[Task input]
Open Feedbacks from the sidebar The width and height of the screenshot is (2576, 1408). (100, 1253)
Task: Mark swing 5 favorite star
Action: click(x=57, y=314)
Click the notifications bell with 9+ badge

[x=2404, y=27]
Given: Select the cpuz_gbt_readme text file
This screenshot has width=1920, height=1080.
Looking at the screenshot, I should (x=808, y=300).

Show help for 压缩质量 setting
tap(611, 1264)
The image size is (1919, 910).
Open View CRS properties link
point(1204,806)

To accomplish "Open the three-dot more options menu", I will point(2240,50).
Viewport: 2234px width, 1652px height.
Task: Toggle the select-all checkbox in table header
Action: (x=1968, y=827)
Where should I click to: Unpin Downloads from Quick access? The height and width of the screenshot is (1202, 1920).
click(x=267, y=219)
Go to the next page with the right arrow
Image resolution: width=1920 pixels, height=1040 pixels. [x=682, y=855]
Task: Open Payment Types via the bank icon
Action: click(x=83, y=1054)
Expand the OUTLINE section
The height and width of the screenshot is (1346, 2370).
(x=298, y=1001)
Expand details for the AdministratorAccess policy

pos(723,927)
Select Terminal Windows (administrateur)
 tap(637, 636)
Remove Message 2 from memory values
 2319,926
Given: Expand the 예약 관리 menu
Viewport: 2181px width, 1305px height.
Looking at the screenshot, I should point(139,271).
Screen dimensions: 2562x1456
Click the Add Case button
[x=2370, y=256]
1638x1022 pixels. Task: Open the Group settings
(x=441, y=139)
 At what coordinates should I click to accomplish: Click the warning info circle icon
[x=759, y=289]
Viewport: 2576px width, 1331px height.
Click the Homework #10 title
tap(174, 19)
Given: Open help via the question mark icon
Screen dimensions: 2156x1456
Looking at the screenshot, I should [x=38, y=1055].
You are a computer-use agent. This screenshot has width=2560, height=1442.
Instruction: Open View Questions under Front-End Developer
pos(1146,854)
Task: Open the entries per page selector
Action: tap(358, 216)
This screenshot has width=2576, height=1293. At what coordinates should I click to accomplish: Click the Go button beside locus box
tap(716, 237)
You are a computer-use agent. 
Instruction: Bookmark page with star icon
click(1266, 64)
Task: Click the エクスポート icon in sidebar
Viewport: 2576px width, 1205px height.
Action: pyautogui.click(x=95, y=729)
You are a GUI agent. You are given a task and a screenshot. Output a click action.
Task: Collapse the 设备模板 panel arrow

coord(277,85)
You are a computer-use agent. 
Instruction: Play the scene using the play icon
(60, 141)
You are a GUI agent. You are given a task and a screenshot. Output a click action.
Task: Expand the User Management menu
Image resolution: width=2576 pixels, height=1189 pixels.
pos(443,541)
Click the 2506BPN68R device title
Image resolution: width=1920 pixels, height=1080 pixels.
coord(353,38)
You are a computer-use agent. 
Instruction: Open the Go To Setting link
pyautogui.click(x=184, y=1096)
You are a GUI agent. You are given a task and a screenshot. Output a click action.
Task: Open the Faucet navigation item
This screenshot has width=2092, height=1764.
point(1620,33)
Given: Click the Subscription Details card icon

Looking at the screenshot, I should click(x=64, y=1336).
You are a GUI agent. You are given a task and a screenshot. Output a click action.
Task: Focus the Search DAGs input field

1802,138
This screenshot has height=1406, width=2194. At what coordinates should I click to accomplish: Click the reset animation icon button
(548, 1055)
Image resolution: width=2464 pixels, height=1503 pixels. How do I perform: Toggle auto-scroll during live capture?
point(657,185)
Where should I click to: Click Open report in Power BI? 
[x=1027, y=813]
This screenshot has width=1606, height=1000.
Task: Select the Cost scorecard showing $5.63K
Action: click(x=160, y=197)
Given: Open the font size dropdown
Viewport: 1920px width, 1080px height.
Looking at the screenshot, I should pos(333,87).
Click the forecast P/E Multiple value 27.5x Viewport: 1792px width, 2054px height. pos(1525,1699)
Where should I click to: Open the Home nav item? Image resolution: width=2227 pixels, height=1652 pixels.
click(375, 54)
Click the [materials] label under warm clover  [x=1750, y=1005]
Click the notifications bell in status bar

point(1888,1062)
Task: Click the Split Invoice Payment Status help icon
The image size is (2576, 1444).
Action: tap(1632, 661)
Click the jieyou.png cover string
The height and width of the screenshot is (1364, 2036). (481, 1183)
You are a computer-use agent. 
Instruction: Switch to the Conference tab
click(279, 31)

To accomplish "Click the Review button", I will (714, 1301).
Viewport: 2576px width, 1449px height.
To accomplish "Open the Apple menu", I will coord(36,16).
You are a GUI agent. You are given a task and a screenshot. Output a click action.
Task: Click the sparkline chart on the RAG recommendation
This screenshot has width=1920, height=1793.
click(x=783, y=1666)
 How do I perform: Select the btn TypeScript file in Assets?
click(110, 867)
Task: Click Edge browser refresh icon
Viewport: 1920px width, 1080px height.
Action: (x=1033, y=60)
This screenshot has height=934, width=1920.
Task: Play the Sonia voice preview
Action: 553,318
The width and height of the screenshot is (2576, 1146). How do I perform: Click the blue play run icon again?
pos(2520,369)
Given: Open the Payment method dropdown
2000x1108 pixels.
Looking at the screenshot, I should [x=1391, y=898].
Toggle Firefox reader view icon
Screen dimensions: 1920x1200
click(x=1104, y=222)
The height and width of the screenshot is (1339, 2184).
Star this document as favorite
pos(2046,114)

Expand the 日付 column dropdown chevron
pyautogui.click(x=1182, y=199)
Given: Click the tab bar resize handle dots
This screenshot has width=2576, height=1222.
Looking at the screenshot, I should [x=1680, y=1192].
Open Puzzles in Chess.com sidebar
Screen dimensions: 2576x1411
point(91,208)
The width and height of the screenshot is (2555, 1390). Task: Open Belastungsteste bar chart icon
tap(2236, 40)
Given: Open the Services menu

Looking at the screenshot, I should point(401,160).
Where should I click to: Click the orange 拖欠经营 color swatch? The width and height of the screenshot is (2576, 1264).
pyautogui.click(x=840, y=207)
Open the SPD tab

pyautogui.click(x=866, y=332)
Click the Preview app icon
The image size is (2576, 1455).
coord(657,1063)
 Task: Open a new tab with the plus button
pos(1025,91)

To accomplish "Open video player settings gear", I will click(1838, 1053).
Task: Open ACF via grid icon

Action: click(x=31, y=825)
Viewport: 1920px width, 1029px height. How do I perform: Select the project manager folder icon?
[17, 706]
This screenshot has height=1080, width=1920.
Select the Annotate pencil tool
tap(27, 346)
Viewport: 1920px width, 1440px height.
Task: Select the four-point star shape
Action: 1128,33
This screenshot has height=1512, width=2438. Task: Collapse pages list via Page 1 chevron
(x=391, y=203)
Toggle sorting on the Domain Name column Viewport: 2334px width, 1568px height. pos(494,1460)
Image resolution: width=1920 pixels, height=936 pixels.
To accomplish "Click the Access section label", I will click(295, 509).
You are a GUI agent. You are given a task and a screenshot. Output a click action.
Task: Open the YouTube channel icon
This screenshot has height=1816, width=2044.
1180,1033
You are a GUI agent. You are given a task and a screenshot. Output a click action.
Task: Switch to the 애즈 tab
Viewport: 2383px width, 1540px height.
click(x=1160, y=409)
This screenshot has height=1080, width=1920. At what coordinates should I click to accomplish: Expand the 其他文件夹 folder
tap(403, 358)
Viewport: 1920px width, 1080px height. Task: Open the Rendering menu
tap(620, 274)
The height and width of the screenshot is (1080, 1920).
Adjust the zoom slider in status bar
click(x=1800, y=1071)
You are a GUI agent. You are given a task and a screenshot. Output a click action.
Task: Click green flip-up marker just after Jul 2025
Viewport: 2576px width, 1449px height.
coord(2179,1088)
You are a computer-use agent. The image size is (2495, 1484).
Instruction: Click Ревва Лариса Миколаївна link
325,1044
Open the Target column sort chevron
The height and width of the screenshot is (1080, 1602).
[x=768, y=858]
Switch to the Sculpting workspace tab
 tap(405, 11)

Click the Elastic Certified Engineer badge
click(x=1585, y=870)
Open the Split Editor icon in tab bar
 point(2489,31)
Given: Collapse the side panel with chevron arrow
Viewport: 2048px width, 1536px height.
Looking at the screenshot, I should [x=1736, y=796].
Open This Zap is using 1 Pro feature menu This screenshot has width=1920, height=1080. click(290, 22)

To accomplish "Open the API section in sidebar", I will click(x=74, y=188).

[What the task asks] Write only the number of lines in the listing that hold the word "label".

[Answer to the problem] 2